Big Data analysis with Hadoop and RHadoop

Course/Event Essentials

Event/Course Start
Event/Course End
Event/Course Format
Online
Live (synchronous)

Venue Information

Country: Slovenia
Venue Details: Click here

Training Content and Scope

Scientific Domain
Technical Domain
Level of Instruction
Intermediate
Sector of the Target Audience
Research and Academia
Industry
Public Sector
Other (general public...)
Language of Instruction

Other Information

Event/Course Description

Overview

This training course will focus on the foundations of “Big Data” analysis by introducing the Hadoop distributed computing architecture and providing an introductory level tutorial for Big Data analysis using Hadoop and Rhadoop.

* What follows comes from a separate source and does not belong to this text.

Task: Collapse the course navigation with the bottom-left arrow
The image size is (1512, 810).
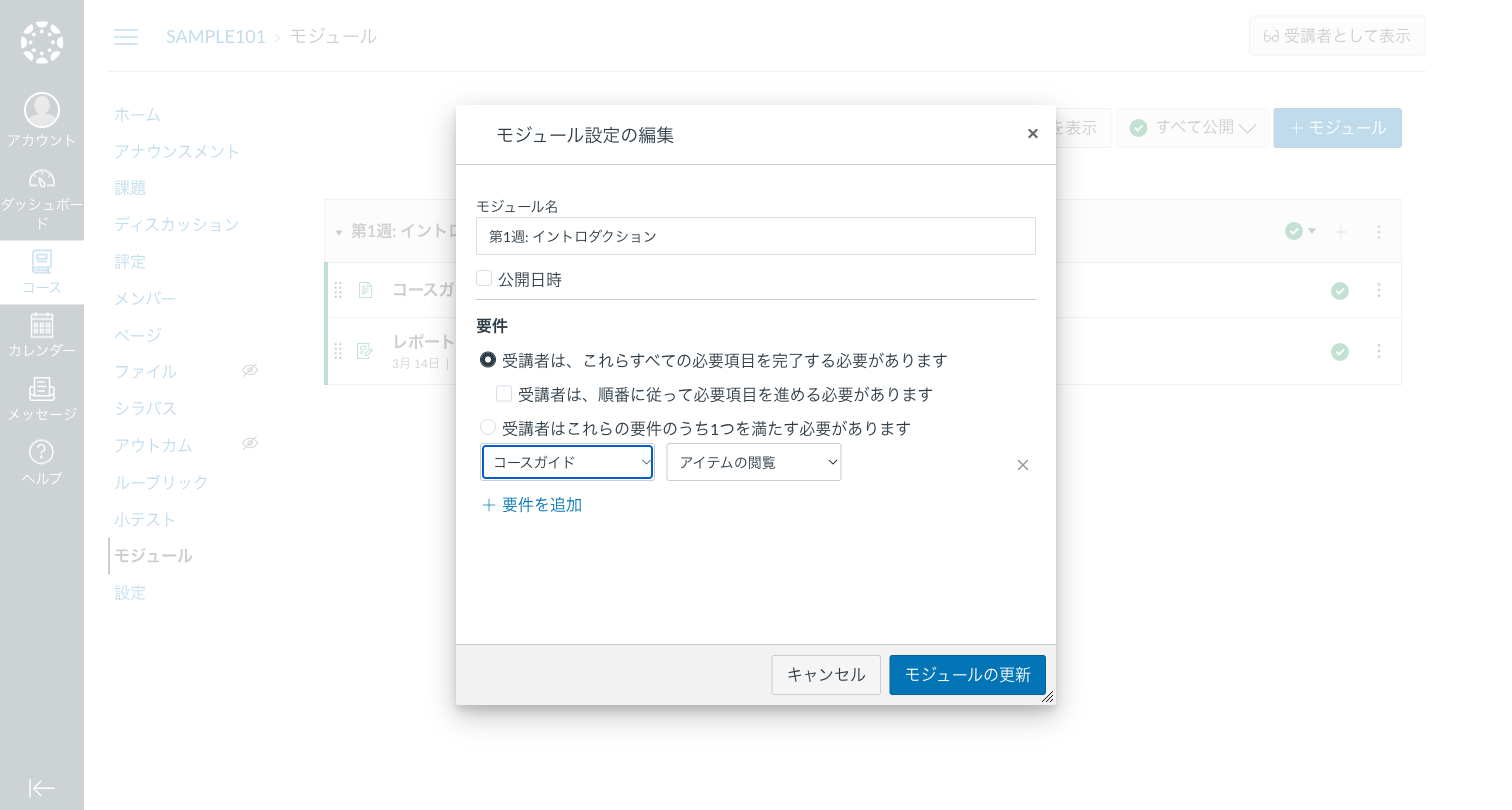Action: pyautogui.click(x=42, y=788)
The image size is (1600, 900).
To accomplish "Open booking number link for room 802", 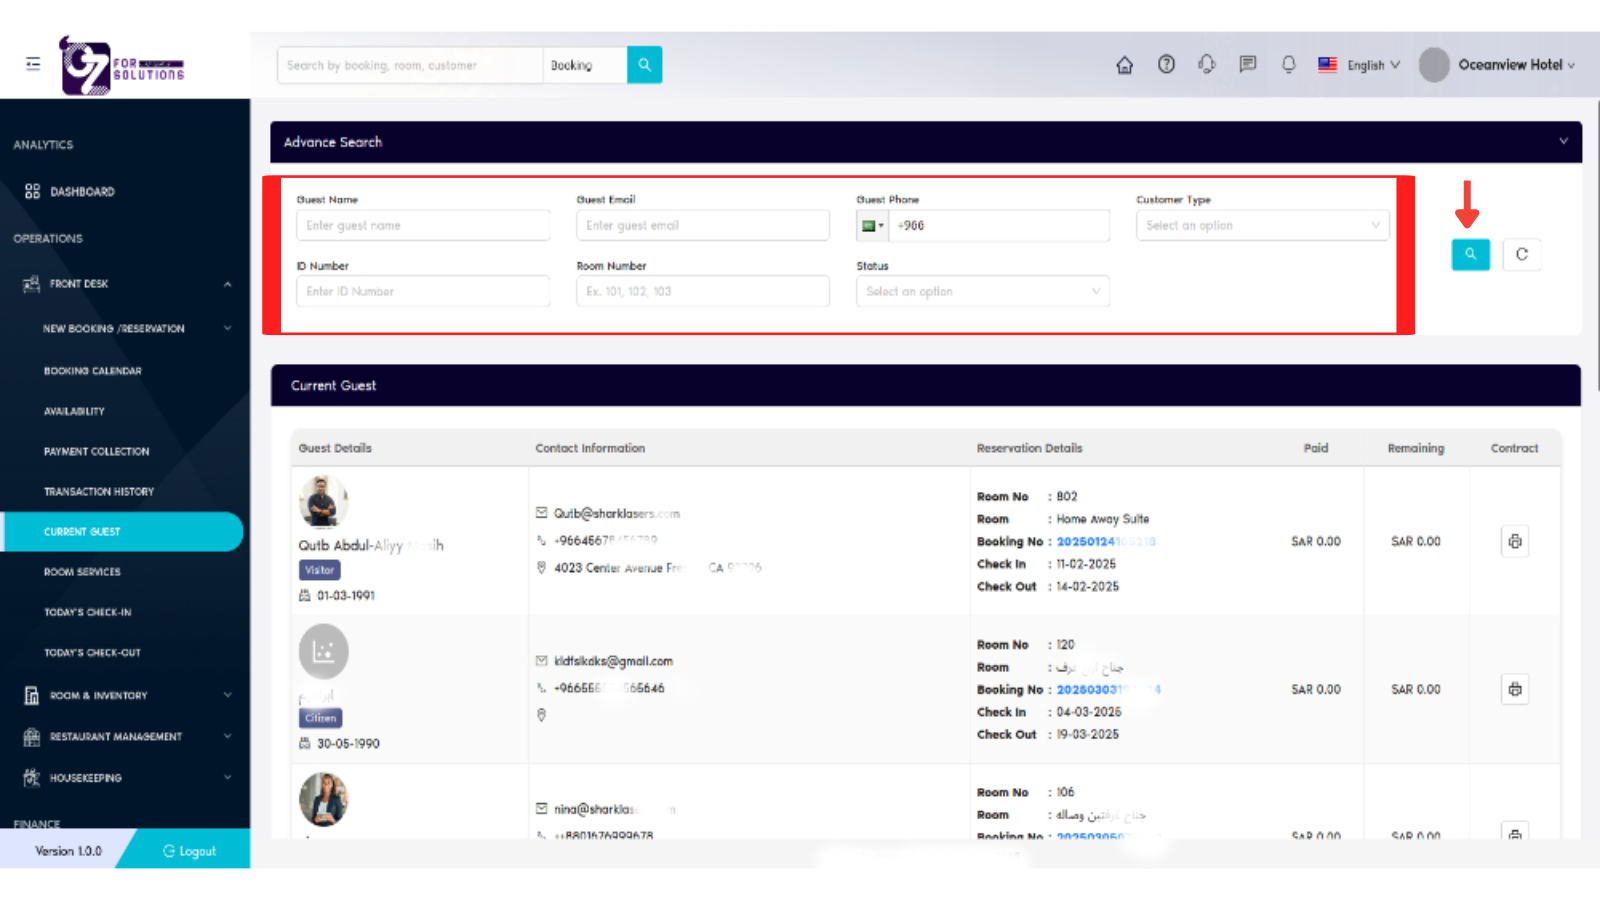I will point(1105,542).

Although online, the course will be hands-on, allowing participants to work interactively on real data on the High Performance Computing environment of the University of Ljubljana

Description

The training event will consist of two 4 hour training in two consecutive days. The first day will focus to big data management and data analysis with Hadoop. The participant will learn how to (i) move big data efficiently to a cluster and to Hadoop distributed file system, and (ii) how to perform simple big data analysis by Python scripts using MapReduce and Hadoop. The second day will focus to big data management and analysis using Rhadoop. We will stick to work within RStudio and will write all scripts within R using several state-of-the-art libraries for parallel computations, like parallel, doParallel and foreach and libraries to work with Hadoop, like rmr, rhdfs and rhbase.

Target audience

Everyone interested in big data management and analysis

Prerequisite knowledge

For the first day: basic Linux shell commands, Python  
For the second day: basic Linux shell commands and R

Workflow

The course will be online via zoom. The participants will need local computer to connect to the HPC at University of Ljubljana. Before the start of the course they will get a student account at this supercomputer and all the examples will be done on this machine. They will retain this account for 2 more weeks to repeat the cases again, to transfer the data and the examples to a local machine.

Skills to be gained

At the end of the course the student will be able to:

  • Connect to a supercomputer using NoMachine tool;
  • Move big data to a supercomputer and store it to a distributed file system;
  • Writing Python scripts to perform basic data management and data analysis tasks by Hadoop;
  • Writing R scripts to perform basic data management and data analysis tasks by Rhadoop libraries like rmr, rhdfs and rhbase.